On 30 July, The Oval:

===Lancashire v Surrey (30 July)===

Lancashire won by 20 runs and qualified for the Twenty20 Cup final

In the first of two semi-finals at The Oval on the Twenty20 Cup finals day, Lancashire Lightning lived up to expectations by smashing 217 for 4 in twenty overs against Surrey Lions – well helped by eleven wides and six penalty runs, although Lancashire's top five all contributed. Only Nayan Doshi came away with some face on the bowling side, taking two for 35, but with Andrew Flintoff making 49 and Andrew Symonds an unbeaten 52 the target quickly reached dangerously high levels – from a Surrey perspective, anyway.

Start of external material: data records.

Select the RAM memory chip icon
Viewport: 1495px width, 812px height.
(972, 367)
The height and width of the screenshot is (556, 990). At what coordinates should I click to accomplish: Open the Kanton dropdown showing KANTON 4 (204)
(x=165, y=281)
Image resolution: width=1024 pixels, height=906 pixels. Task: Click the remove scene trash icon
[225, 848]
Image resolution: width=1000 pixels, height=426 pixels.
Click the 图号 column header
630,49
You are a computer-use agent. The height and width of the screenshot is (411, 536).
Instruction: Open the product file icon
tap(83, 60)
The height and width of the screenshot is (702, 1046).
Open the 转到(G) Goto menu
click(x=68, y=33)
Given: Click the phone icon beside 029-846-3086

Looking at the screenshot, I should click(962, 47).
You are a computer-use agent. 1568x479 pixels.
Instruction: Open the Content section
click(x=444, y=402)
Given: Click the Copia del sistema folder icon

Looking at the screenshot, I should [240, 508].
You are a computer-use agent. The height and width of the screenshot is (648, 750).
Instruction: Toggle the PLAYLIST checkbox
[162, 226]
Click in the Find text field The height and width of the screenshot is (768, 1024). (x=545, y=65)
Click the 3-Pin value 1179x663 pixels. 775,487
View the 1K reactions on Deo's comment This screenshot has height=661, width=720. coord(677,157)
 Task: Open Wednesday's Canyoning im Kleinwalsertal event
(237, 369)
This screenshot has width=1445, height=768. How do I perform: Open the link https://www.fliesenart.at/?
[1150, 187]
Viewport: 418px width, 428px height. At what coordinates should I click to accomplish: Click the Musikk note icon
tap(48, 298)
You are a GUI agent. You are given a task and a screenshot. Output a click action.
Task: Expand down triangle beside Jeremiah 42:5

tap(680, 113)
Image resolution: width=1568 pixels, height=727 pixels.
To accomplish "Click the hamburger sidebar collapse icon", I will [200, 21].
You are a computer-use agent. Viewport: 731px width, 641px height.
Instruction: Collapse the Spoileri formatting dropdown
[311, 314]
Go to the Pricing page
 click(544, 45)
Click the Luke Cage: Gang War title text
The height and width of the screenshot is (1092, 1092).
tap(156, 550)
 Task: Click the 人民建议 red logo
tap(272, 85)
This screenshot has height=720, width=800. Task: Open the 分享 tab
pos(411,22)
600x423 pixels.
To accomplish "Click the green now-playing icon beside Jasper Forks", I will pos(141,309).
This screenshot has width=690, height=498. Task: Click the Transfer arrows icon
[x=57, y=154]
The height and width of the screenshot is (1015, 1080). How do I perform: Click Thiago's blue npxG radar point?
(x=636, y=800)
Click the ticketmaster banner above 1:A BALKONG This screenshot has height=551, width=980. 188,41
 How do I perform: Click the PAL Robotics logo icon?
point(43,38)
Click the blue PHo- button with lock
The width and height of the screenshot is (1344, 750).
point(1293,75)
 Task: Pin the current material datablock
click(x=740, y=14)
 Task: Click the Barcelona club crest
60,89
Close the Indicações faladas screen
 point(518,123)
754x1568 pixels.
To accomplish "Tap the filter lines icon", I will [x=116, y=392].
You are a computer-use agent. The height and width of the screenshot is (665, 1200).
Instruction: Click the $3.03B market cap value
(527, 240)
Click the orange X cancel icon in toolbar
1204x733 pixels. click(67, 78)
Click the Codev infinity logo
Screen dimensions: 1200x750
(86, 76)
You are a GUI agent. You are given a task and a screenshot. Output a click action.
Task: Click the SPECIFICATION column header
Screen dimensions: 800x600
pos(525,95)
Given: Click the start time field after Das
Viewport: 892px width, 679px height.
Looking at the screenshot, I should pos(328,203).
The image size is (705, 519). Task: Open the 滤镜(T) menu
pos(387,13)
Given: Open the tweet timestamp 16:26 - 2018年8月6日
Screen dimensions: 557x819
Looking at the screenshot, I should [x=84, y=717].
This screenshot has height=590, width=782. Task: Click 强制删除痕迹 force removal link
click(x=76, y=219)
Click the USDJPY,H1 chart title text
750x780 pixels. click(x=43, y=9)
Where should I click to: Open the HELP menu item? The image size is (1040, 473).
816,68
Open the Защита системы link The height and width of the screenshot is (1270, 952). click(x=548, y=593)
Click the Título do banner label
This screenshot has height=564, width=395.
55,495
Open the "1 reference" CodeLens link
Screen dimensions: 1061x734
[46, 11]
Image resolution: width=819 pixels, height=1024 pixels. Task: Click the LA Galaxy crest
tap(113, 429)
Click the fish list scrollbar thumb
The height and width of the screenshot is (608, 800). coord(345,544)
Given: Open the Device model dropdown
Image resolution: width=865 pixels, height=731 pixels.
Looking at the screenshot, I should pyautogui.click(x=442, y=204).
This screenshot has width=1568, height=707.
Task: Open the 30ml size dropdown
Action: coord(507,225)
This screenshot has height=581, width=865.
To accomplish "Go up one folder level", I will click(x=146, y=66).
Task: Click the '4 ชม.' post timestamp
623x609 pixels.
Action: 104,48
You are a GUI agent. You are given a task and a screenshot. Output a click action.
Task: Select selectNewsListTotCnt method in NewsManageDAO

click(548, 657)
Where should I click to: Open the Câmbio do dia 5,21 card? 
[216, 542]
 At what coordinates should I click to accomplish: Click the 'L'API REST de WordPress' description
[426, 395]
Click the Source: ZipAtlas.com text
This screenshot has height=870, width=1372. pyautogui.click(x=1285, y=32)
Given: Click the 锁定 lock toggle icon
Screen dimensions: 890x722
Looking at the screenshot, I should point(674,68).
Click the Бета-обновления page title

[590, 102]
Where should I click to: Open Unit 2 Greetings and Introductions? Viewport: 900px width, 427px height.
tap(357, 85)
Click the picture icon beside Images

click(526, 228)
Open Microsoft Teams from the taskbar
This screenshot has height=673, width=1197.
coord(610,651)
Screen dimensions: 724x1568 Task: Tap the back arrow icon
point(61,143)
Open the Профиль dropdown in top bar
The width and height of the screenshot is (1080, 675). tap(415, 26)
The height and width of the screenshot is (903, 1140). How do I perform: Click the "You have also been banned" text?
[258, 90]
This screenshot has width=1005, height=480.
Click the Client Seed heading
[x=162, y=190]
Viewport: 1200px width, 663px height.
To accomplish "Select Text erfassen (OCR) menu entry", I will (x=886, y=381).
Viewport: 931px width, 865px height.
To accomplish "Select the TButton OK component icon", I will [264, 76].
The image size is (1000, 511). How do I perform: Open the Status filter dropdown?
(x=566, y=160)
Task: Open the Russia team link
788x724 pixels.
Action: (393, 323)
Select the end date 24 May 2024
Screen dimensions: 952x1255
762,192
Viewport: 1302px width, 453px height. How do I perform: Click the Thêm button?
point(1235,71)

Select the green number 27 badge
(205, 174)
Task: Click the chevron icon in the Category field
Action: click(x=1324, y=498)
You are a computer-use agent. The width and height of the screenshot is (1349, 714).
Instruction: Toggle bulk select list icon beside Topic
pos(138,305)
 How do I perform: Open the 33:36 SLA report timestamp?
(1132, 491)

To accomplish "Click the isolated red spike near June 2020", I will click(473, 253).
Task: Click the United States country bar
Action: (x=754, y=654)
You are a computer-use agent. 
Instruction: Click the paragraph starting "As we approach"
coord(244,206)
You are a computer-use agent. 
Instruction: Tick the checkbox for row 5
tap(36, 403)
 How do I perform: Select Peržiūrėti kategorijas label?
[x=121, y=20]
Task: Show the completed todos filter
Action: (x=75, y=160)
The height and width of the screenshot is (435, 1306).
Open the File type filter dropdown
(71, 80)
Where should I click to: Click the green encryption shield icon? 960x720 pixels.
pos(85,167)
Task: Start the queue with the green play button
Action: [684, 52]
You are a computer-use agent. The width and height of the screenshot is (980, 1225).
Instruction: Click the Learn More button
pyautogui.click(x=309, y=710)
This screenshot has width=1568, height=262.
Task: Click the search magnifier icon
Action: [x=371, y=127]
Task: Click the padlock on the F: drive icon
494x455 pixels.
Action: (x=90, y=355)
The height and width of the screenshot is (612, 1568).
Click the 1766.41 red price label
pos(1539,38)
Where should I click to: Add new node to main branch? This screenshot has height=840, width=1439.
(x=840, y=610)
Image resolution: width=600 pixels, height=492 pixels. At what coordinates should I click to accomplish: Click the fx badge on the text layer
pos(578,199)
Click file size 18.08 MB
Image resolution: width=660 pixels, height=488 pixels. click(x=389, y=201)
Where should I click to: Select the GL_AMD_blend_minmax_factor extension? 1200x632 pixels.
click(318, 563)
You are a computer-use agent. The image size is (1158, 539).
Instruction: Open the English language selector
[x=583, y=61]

Ali Brown and James Benning started well with an opening partnership of 93, as Dominic Cork and James Anderson were taken for runs, but Benning, Scott Newman, Brown and Rikki Clarke fell in quick succession to see Surrey struggle at 104 for 4. Mark Ramprakash and Azhar Mahmood upped the ante again, but when Flintoff and Anderson broke through with one wicket each, and Surrey crumbled to 195 for 7.
(Cricinfo scorecard)

===Leicestershire v Somerset (30 July)===

Somerset won by four runs and progress to the Twenty20 Cup final

Defending champions Leicestershire Foxes failed to take care of an excellent position against Somerset Sabres, as the second semi-final became a low-scoring, yet thrilling affair. After Dinesh Mongia had taken three for 30 to set Somerset back to 139 for 7 after Graeme Smith (with 29), Matthew Wood (38) and Marcus Trescothick (25) had lifted them to 89 for 1 at one point during the innings. Carl Gazzard, Somerset's young wicketkeeper, made 26 to lift them to a final total of 157 for 9.

In reply, Darren Maddy and HD Ackerman lifted Leicestershire to 74 for no loss after eight overs, requiring "only" 83 from the last twelve. However, Ian Blackwell took three quick wickets to send Leicestershire to 90 for 3, Richard Johnson (figures of 3–0–21–3), Keith Parsons (3–0–15–0) and Wes Durston (3–0–18–1) bowled tightly to frustrate the Leicestershire batsmen, and despite a last-ball six from Paul Nixon, Somerset won by four runs and qualified for the final, where they would be facing Lancashire Lightning.
(Cricinfo scorecard)

==Final==

On 30 July, The Oval

===Lancashire v Somerset (30 July)===

Somerset beat Lancashire by seven wickets and won the 2005 Twenty20 Cup

Somerset Sabres completed their run by springing the final upset to beat Lancashire Lightning in the Twenty20 Cup final. It should perhaps have been renamed Sixteen16, because rain earlier in the day delayed the schedule and meant that the final had been shortened to 16 overs a side, while the semi-finals had both been 20 overs. However, Somerset did not mind – their strongest batsmen were their numbers one and two, Graeme Smith and Marcus Trescothick, and the more relative impact these two would have, the better for the Sabres. Their task was made easier, though, as Somerset fast bowler Andy Caddick dug out a couple of early Lancashire wickets, which was followed a run-out and two wickets in two balls from Richard Johnson, as Lancashire crawled to 41 for 5.

Australian-born Stuart Law stood tall at the crease, defying the Somerset bowlers to make 59 before being run out on the very last ball, but Somerset only needed 115 from 16 overs – a run rate of 7.19. Smith and Trescothick started positively, before Trescothick's England team-mate Andrew Flintoff had him edge behind to Warren Hegg for 10. With two more wickets falling, Lancashire would perhaps have fancied their chances with the Somerset score on 65 for 3, but Smith defied them with an unbeaten 64, adding 53 in a fourth-wicket stand with young James Hildreth to guide Somerset to the target with seven wickets and eleven balls to spare.